The SEC sought the criminal prosecution of CAP officers and directors for unauthorized sale of pre-need plans in violation of the Securities Regulation Code (SRC).
"After a careful and painstaking perusal of the affidavits that were submitted by the parties, this office finds that there is no probable cause sufficient to indict the respondents for the alleged violations of the SRC," the DOJ said in its order.
"Evidently, the complainant failed to point out or ascribe any specific act that would show respondents involvement or participation in the supposed violations of the SRC by CAP.
It is fairly evident that the complainant merely resorted to abstract and general avements on the duties of the board of directors and officers under the Corporation Code and the CAP Manual of Governance, "the Justice Department further said.
Hubert Guevara, head of the SECs Compliance and Enforcement Department, said while they have not yet received a copy of the order, the SEC will file a motion for reconsideration or a petition for review before the DOJ.
According to the DOJ, the petition suffers from "vagueness and generalization."
"The complainants mere assumption that CAPs officers and directors have done something illegal or criminal or have participated in the alleged SRC violation, if any, merely by virtue of their being officers or directors of CAP, cannot properly establish probable cause much less prevail over the constitutional presumption of innocence," the DOJ said.
"Well-entrenched is the rule in a preliminary investigation, the complainant must present evidence to support his accusations against the respondent.
It is a well-settled rule that the purpose of a preliminary investigation is to secure the innocent against hasty, malicious and oppressive prosecution and to protect him from an open and public accusation of crime, from the trouble, expense and anxiety of a public trial and also to protect the state from useless and expensive trials," the DOJ added.
The Justice Department likewise concurred with CAPs view that its directors and officers are merely members of the board of directors of CAP and their duty was principally to attend the board meetings and to participate in the laying out of policies and the general management of the business affairs of CAP.
"Furthermore, this panel of prosecutors is of the view that complainant failed to rebut respondents allegation that the alleged unauthorized issuance and sale of pre-need plans from June to August 2001 was never discussed nor brought up in the CAP board meetings and that no board resolution was ever passed approving the alleged sale or pre-need plans for the aforementioned periods."

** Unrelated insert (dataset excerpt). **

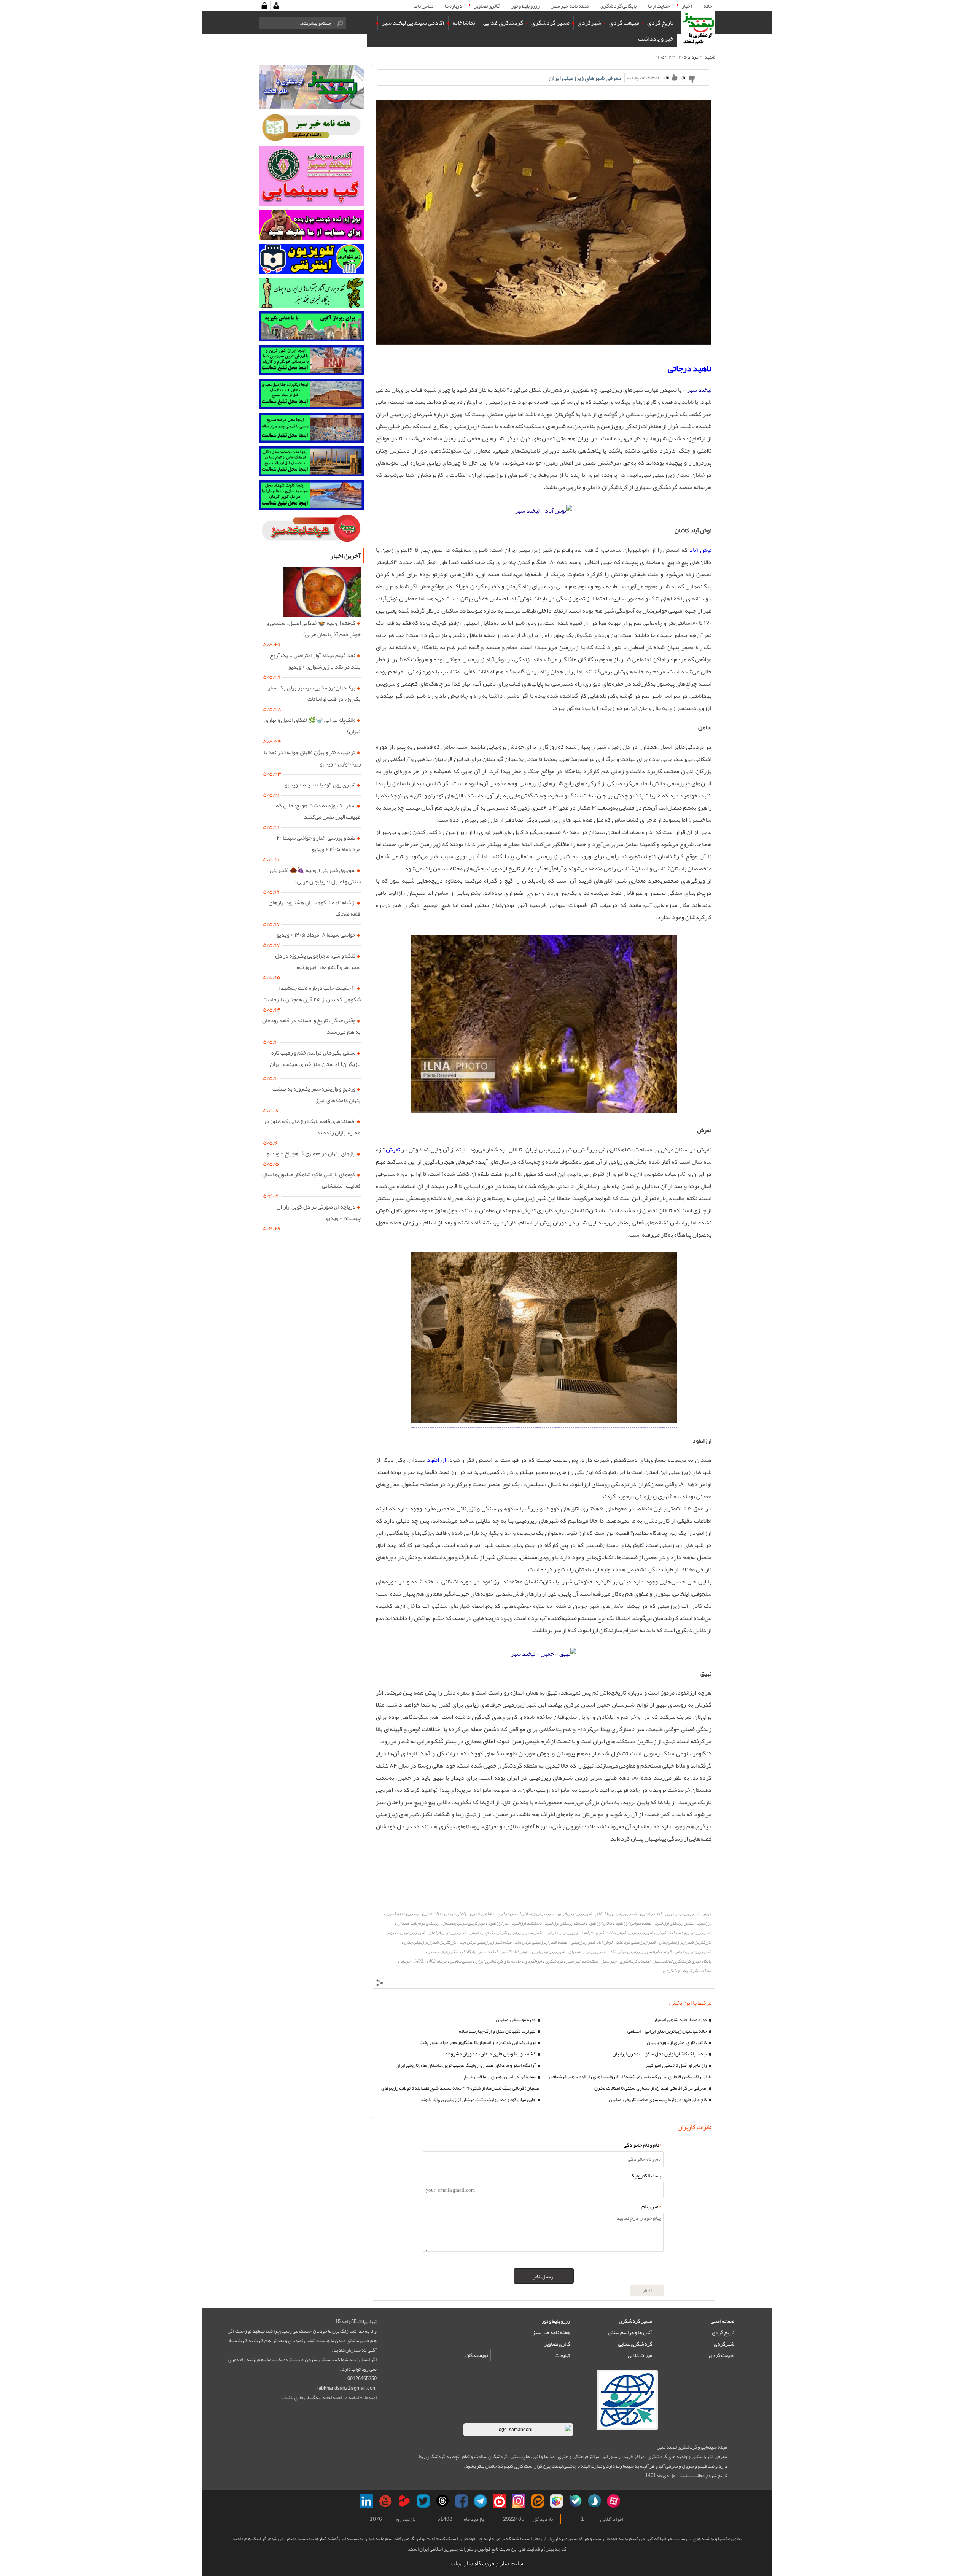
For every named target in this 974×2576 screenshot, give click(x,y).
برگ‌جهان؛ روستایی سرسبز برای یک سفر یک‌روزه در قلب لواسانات (314, 693)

"Complainant should have been aware of this considering that during these periods there were always representatives from the SEC during the board meetings. However, instead of meeting respondents allegation squarely, complainant conveniently argued that the records of voting and/or minutes of the board meetings of the board of directors are all internal records of CAP and that only during a full-blown trial, when the minute books of the corporation is subpoenaed by the trial court from the corporate secretary and testimonies given thereon, can all parties verify the truth of the statements made by respondents that they did not meet nor vote on the sale of unregistered plans," the order further said.
The DOJ said while there appears to be some plans sold in excess of the authorized amount, these circumstances "do not give rise to a culpable violation of the SRC."
"The SEC is the regulatory body charged with the implementation of the SRC and in implementing the rules which govern the pre-need industry. Even while it already knew that CAP had oversold some pre-need plans, the SEC did not consider the sales to be unlawful or to have been made in violation of the SRC," the Justice Department said.